Would lead to all kinds of fun conflicts. E.g. ada and awk are valid language codes and programming language names at the same time.

I am pretty strongly against causing impedance (per my discussion in T25932) with <pre lang>/<code lang> expecting a code language name and not a BCP47 language code (wikitext remains a fairly straightforward translation in many ways to HTML and we should minimize conflicts like that one so teaching people who know one is less painful - especially regarding technical topics like this one where they will know that there is an expectation of the other flavor).

I'd have been happy if you won the debate at T25932 and we considered wikitext a superset of html. But since you didn't, I don't see why should we be stuck in the worst of both worlds. Using the lang html attribute in wikitext is niche, and <pre> in wikitext for non-code stuff is even more so. The combination making it harder to teach wikitext seems a poor reason to be "strongly against". <pre lang has exactly 6 uses on enwiki – 1 with a bogus value ("tid") and 5 already have a code language passed to them, so people actually think that should work.

I am pretty strongly against […] <pre lang>/<code lang> expecting a code language name and not a BCP47 language code […]
(Alternatively, someone can ask the WHATWG to bless having code language names in lang […])

See also https://github.com/whatwg/html/issues/7869. TLDR: The conversation there seems to lean toward "No", and for exactly the reasons you state. It would conflict with a global attribute that is already specified, inherited, and used in its place.

While <pre lang may have low adoption in MediaWiki context, it's part of the HTML standard. We could make a breaking change and make <pre lang invoke the syntaxhighlight tag. But would that not inevitably lead to a feature request for how to output <pre lang HTML from wikitext? Setting the language for a piece of content seems a likely use case.

Personally i was a fan of <source>....

T39042: Remove <source> syntax from SyntaxHighlight (GeSHi)

I would not oppose declining this in favour of also declining that.

I suggest:

  • Decline T39042 on the grounds that there is clearly interest in having a shortcut, and <source> is a useful and established shortcut that does precisely that. Creating a different shortcut seems not worth the effort. Over 13 years ago we posited at T39042, that <source> should go because it exists in the HTML5 spec. In that time, no concrete application has emerged. Given how media uploads and external content are managed in MediaWiki, this seems unlikely to change. Note that we already support videos (via Extension:TimedMediaHandler) and we even output <source> today, without conflict. If and when a concrete use case does emerge, we can weigh the pros/cons of a adding a MW-specific tag vs re-purposing <source>.
  • Close this task (T361407) as resolved, given <source> exists. Those that prefer it can continue to type and submit it that way in wikitext. (How we save it and how VisualEditor/Parsoid format their content is a different matter. See also: Parsoid default read views, and long-term ideas about storing Parsoid HTML in revision blobs, with wikitext as input method.)
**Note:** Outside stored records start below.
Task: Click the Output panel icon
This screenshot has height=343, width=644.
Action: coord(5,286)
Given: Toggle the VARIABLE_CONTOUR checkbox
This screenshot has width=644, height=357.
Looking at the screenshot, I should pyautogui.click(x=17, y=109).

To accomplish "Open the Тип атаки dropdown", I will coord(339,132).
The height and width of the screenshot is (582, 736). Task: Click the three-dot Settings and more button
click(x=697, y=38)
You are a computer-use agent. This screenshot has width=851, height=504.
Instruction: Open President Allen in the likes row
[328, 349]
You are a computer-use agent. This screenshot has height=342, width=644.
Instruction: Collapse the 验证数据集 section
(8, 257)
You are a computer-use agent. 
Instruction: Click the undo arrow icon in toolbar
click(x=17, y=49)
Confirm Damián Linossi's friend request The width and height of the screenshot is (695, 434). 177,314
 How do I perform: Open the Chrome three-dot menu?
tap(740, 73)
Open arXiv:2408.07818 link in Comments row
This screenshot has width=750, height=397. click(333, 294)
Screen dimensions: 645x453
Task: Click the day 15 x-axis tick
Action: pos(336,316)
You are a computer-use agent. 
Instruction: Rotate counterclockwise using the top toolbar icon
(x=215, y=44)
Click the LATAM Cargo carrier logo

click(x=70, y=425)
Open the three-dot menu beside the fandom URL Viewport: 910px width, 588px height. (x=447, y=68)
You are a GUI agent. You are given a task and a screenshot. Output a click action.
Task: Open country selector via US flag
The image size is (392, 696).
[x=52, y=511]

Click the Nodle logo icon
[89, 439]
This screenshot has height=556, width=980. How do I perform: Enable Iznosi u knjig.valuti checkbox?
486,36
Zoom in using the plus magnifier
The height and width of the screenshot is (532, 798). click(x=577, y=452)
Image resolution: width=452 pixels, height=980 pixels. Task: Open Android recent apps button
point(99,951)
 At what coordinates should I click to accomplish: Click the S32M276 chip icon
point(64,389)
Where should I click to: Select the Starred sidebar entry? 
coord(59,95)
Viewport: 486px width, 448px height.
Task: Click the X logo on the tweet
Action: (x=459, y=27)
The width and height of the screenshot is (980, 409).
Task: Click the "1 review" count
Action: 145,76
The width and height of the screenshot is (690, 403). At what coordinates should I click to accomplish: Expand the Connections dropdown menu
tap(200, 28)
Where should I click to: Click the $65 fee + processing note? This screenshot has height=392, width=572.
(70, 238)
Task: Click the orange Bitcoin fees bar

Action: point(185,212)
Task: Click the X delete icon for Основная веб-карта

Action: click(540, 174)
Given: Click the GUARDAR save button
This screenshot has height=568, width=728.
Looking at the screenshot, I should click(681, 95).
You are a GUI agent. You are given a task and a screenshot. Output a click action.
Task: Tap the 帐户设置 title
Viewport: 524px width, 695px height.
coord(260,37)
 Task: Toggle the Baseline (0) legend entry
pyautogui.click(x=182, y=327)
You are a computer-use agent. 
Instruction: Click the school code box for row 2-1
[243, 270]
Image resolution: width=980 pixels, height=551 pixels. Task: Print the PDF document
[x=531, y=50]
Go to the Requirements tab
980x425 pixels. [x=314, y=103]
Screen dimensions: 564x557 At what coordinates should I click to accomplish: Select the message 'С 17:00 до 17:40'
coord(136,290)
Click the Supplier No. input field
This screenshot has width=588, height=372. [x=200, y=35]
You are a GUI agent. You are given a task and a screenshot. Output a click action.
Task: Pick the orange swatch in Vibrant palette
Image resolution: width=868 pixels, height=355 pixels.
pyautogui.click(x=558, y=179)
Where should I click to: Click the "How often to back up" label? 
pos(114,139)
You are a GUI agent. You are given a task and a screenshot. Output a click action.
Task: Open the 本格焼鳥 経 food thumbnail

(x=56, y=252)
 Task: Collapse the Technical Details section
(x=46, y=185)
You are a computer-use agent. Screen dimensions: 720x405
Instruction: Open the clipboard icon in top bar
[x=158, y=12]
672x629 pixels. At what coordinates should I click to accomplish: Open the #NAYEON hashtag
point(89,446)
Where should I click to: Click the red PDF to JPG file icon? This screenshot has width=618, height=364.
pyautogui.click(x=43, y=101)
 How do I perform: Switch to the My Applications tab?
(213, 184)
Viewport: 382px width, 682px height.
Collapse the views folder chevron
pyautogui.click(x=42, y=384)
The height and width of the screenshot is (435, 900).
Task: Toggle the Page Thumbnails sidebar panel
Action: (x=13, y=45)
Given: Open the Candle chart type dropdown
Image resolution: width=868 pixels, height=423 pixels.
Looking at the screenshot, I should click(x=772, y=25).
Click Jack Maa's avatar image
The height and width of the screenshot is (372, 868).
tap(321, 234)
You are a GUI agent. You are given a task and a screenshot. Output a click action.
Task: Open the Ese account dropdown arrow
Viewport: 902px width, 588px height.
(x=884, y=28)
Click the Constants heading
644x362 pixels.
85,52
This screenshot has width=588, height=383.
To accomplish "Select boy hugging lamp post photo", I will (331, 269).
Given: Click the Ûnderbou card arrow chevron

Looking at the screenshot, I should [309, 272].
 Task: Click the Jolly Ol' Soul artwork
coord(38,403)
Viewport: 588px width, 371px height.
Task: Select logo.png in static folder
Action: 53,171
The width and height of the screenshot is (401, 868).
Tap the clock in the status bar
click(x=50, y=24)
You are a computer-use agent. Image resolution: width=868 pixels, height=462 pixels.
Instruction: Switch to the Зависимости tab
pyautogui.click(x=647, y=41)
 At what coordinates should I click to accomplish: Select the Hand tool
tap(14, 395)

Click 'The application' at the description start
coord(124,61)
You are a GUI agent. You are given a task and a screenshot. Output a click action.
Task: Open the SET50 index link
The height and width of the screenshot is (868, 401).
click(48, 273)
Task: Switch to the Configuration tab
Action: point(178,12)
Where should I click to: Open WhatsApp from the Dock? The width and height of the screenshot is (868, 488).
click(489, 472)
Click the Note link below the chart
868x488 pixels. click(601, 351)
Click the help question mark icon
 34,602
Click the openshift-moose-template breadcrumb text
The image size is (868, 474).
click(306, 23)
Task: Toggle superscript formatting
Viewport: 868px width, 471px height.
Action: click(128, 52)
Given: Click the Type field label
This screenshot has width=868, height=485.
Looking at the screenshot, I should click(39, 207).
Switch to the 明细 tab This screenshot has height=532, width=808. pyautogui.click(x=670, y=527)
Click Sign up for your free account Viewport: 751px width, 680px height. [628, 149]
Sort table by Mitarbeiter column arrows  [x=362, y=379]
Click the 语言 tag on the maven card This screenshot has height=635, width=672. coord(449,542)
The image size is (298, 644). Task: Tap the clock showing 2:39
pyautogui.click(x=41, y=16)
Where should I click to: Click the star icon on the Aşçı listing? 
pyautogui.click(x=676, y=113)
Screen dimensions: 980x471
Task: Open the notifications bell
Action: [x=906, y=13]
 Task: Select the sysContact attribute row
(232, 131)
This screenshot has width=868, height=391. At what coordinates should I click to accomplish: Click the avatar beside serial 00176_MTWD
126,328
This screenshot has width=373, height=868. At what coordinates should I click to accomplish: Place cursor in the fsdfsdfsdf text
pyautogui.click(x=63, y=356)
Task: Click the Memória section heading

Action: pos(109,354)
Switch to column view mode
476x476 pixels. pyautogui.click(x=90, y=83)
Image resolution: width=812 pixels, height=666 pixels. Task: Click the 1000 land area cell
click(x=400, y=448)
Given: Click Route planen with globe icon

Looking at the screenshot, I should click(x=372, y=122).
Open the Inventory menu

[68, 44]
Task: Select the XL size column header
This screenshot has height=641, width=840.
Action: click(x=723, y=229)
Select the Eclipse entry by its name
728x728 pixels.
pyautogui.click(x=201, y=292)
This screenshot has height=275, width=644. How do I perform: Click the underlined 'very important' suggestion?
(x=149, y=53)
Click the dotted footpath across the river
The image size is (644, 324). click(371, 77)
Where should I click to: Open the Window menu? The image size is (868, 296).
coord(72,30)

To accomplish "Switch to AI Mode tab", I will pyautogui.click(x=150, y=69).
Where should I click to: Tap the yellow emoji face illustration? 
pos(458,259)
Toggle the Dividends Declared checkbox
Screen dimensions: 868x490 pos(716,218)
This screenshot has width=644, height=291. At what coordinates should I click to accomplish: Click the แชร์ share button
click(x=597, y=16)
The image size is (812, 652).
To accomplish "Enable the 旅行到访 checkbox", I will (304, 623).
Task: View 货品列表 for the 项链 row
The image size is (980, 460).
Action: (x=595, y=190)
While <pre lang may have low adoption in MediaWiki context, it's part of the HTML standard. We could make a breaking change and make <pre lang invoke the syntaxhighlight tag. But would that not inevitably lead to a feature request for how to output <pre lang HTML from wikitext? Setting the language for a piece of content seems a likely use case.

BTW, please note that

  • syntaxhighlight will expose &nbsp; or &lt;
  • Both pre and nowiki render the entity character

and mixing all together will break existing pages. Indeed, a “breaking change”.

Again – we have a consistent set of sufficient capabilities, with self-explaining tags.

  • Everything that is added to optimum will make things worse, more cryptic, more difficult to learn and understand all redundant aliases.
  • Recently it has been invented C&P; personally I do not type those by keyboard, but insert words with the mouse.

No new syntax without new functionality.

I'd have been happy if you won the debate at T25932 and we considered wikitext a superset of html. But since you didn't, [...]

You should go say that you support my points on that task then. (NB I also said it should *not* be a superset of HTML, already acknowledging ways in which it clearly should not be and is not today.) The other person departed the discussion. I don't see that as a "win" on their part either, and certainly doesn't make my points go away or not useful in other discussions. (I haven't pushed on literally anything over there because it's exhausting having people not read or respond to what you've written, potentially multiple times though I try not to repeat things, and because I don't want to make a bunch of subtasks that all fundamentally say "see parent for why this exists". But hey, it's been multiple years at this point so maybe that's the solution to getting what I've requested over there.)

I don't see why should we be stuck in the worst of both worlds. Using the lang html attribute in wikitext is niche, and <pre> in wikitext for non-code stuff is even more so.

Another attribute is probably a reasonable improvement to wikitext for me (modulo upstream risk c.f. mentioned <math>) and certainly a reasonably compromise, and is something that stjn in his original "here's an idea" himself suggested, though you may have glanced over it as I originally did :^). And since you *haven't* argued against my points from 25932?...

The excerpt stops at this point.